January 9, 2009
Treasury prices are mixed again this morning with prices on the front end higher and prices on the back-end lower. Three month LIBOR declined nine basis points to 1.26%, the biggest daily decline in three weeks. The decline is leading some to believe that all of the excess liquidity pumped into the system by the central banks and the near-zero percent returns for Funds is pushing some banks to take more risk.
The story of the day is the governments monthly employment report, and as expected, the data was dismal. Nonfarm payrolls for December declined by 524,000, and the November figure was revised downward to a 584,000 decline, capping the worse year of job losses since 1945. If we look at the last three months of the year, the economy lost 1.5 million jobs.

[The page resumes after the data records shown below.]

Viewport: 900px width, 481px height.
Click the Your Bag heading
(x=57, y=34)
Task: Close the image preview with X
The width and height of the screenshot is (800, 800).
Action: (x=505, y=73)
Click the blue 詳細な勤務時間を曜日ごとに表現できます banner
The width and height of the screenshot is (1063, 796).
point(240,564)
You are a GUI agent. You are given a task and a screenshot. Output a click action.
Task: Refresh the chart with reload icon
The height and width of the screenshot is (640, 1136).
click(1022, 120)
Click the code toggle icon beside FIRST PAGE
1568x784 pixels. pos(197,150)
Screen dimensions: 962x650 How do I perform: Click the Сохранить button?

The only sectors that saw job increases were health care and the government, but if state local governments continue to struggle with declining tax bases and higher borrowing costs, government jobs should suffer as well (unless President Obama institutes a large-scale government hiring program). The unemployment rate jumped to 7.2%, and the U-6 unemployment rate, which includes discouraged workers, marginally attached workers, and people working part-time for economic reasons, rose to 13.5%. The Bureau of Labor Statistics (BLS), who is responsible for all of this data, sometimes refers to the U-6 figure as the real unemployment rate.
The average workweek declined by .2 hours to 33.3 hours, which is the largest monthly drop since 1982. People working less typically means that they are making less, and when you combine that with fact that consumer savings rates are increasing, it doesnt bode well for consumer spending, and for that matter, GDP.